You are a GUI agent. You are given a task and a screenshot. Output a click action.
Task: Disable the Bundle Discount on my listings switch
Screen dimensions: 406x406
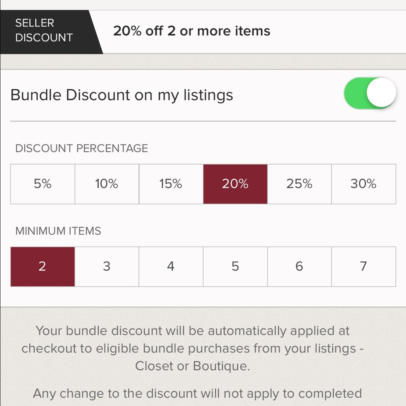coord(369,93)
==
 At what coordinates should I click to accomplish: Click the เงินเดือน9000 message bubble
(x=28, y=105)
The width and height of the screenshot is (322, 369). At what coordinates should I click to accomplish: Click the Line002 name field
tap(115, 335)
--
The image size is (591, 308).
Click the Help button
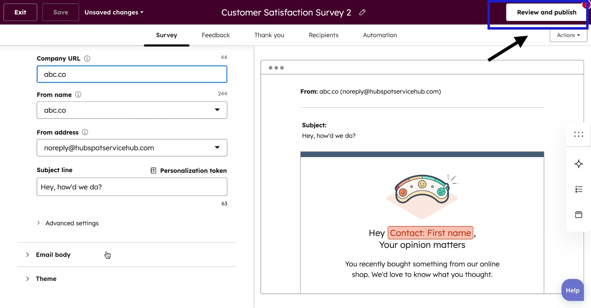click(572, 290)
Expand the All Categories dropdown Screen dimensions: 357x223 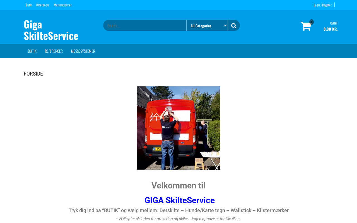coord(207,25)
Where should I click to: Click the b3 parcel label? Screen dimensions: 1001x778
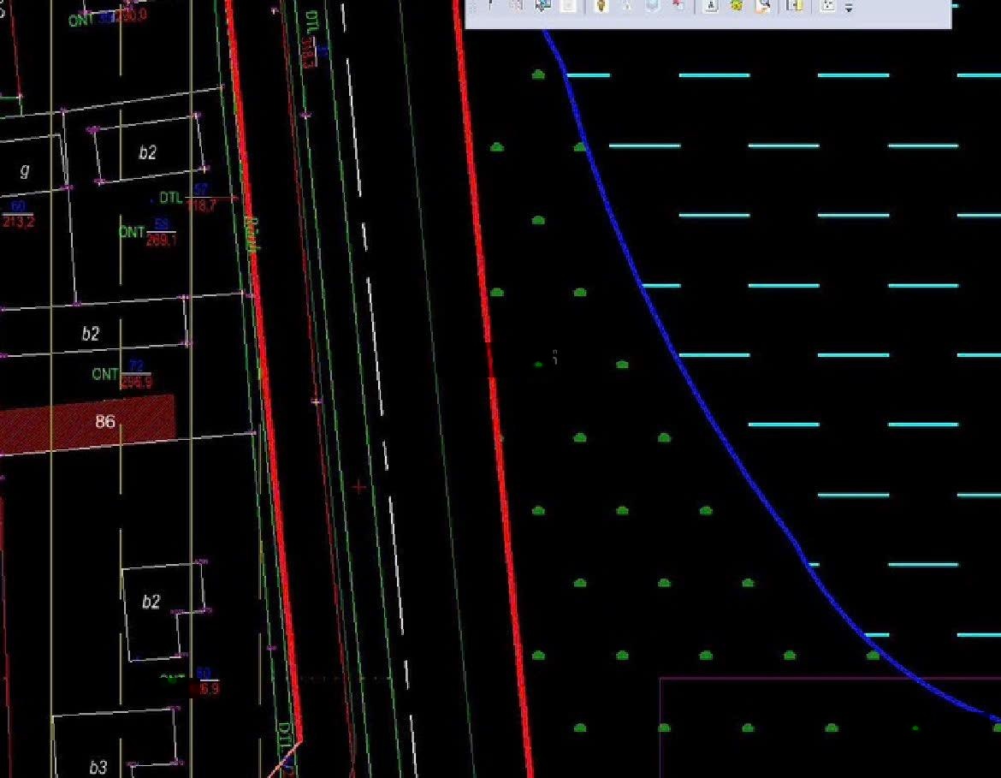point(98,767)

# TASK BRIEF
Put the lines into a numbered list, skipping any blank ones, starting at the line containing "เงินเดือน9000 message bubble" and ending after the line containing "tap(115, 335)".

# COMPLETED TASK
1.  At what coordinates should I click to accomplish: Click the เงินเดือน9000 message bubble
2. (x=28, y=105)
3. The width and height of the screenshot is (322, 369). At what coordinates should I click to accomplish: Click the Line002 name field
4. tap(115, 335)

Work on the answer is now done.